L’expression par la couleur et la texture
Tout le tableau repose sur le travail de la matière picturale qui est tout à la fois couleur et texture. Elle est texture, car Van Gogh la triture presque comme un sculpteur, il joue avec la forme de la touche, il accentue les reliefs en créant des empâtements, sur les oreillers par exemple. Partout il laisse visible la trace du couteau, de la brosse ou du pinceau dont il s’est servi pour appliquer la pâte sur la toile.
Mais cette matière picturale est avant tout couleurs qui illuminent la toile. Van Gogh n’a même pas représenté les ombres des objets. Il n’a privilégié que des teintes franches, dont la vivacité est déconnectée de la réalité. Comment, dans une chambre aux volets clos, les couleurs pourraient-elles vibrer avec tant de force ? Van Gogh poursuit donc un autre but. Il expérimente les rapports de couleurs. Il étudie les contrastes en jouant des complémentaires (rouge/vert, jaune/violet, bleu/orange). Les zones colorées se répondent ainsi à l’intérieur du tableau. Dans une lettre à son frère Théo, Van Gogh décrit le tableau en ces termes : « Les murs sont d'un violet pâle. Le sol est à carreaux rouges. Le bois du lit et les chaises sont d'un jaune beurre frais. Le drap et les oreillers citron vert très clair, la couverture rouge écarlate... »
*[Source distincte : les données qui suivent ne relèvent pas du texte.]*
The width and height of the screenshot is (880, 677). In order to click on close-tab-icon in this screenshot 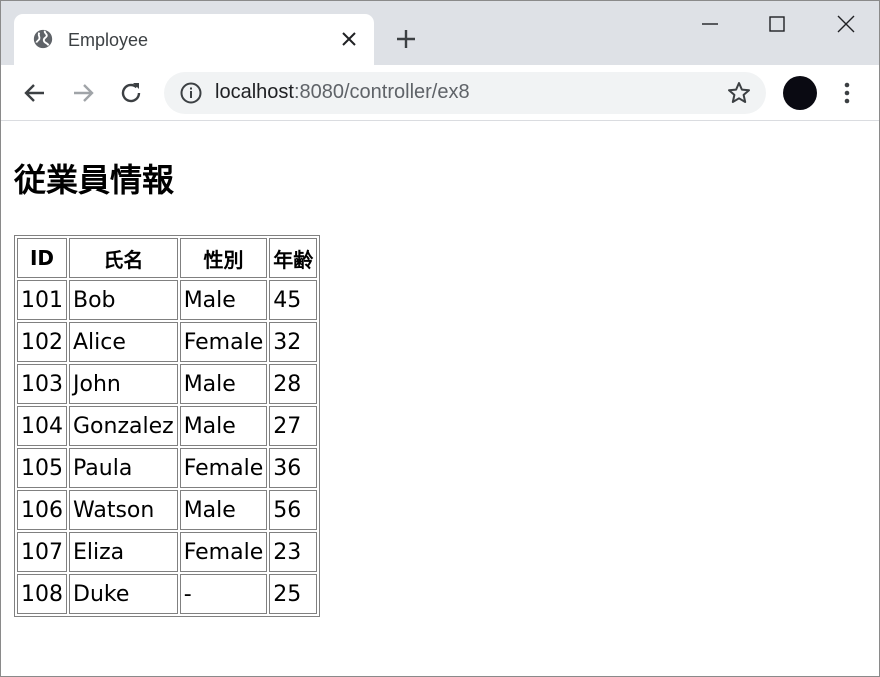, I will do `click(349, 39)`.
Ce travail sur la texture et sur la couleur n’a d’autres buts que de traduire des émotions sur la toile et de suggérer des sensations à qui regarde le tableau.
Un certain isolement
Mais cette chambre vide aux volets clos révèle surtout l’isolement de Van Gogh, la solitude qui hante aussi bien sa vie personnelle que son parcours artistique. Il n’expose pratiquement pas. Toute sa vie, il peine à trouver un public qui apprécie son travail, hormis son frère Théo avec qui il entretient une correspondance assidue, et des peintres d’avant-garde comme Émile Bernard ou Paul Gauguin. Il rêvait de former un groupe de peintres travaillant ensemble, mais se brouille très vite avec Gauguin qui était venu le rejoindre à Arles et se retrouve seul.
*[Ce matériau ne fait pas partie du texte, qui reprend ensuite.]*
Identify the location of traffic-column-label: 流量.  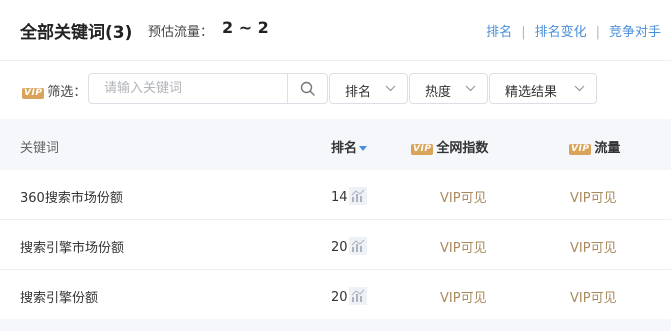
(608, 148).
Si Van Gogh a été sensible à l’influence des impressionnistes, il a développé un peu en marge de leur courant une technique propre et proposé une réflexion originale sur la peinture. Cette démarche très personnelle rend l’artiste difficile à classer. On le situe généralement à la suite des impressionnistes, parmi les postimpressionnistes. Son œuvre aura une influence considérable sur les artistes de la génération suivante, ceux que l’on désigne sous le nom de « Fauves » qui chercheront aussi, au début du XXe siècle, à exalter la couleur et à exprimer par elle les émotions les plus fortes, même dans les scènes les plus ordinaires, comme Maurice de Vlaminck dans La Cuisine
Enfin, la violence de la touche et les émotions qu’il transmet font de Van Gogh l’un des précurseurs des expressionnistes allemands, parmi lesquels les peintres Ernst Ludwig Kirchner , Emil Nolde, Oscar Kokoschka et les cinéastes Fritz Lang et Murnau.